Remove the experienced person. Add AI that confidently generates mediocre-but-functional code. Remote-work the junior dev away from anyone who might catch it. Let the tooling write the commits too so there's no moment of pause anywhere in the process.

What's left?

I don't have a neat answer

I wish I could wrap this up with five tips for junior developers or a hot take about AI being bad, actually. But I don't think it's that simple.

AI isn't going away and remote work isn't going away. Both of those things are fine, genuinely. But I think we need to be more deliberate about what we're losing in the gaps.

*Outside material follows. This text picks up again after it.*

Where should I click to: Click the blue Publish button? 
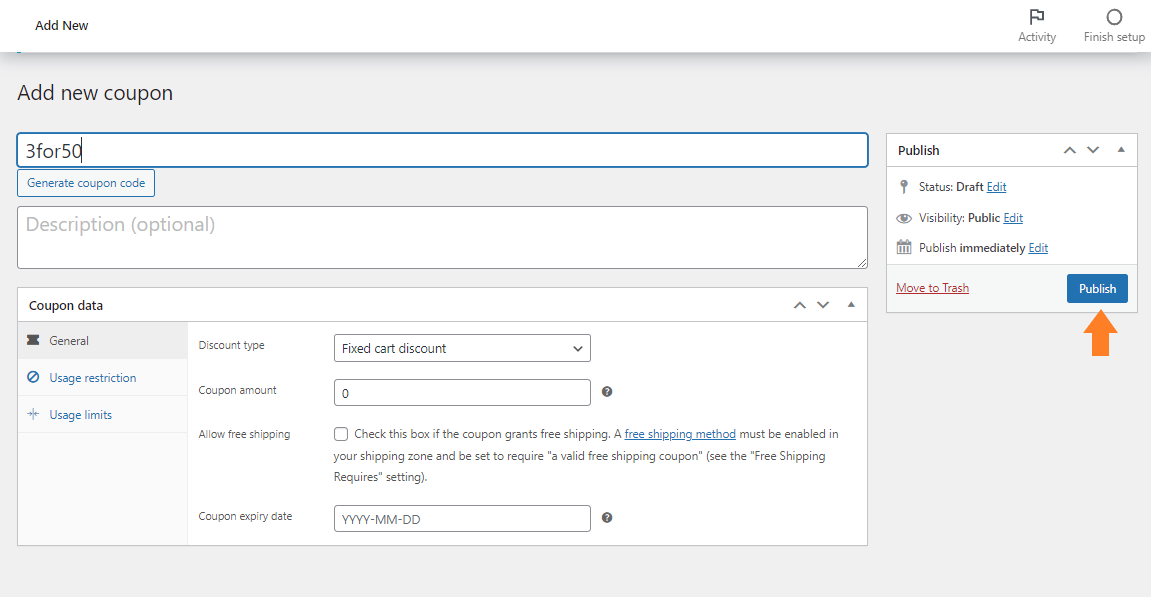pos(1097,289)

If you're a junior dev reading this: be sceptical of the code AI gives you. Ask it why it did something that way. Push back on it. Ask it what the downsides of its own answer are. It'll tell you, if you ask. Write your own commit messages, at least for now. It sounds small but it keeps you in the habit of actually understanding what you just did. And find a community around the tech you work with — the forums, the Discords, the Slack groups. They're not instant, but the people in them are real and the answers are usually better.

And if you're a senior dev, remote or otherwise: the occasional code review where you actually explain your thinking rather than just approving and moving on is worth more than you probably realise right now.

The silent developer thing can work. But silence shouldn't mean learning stops.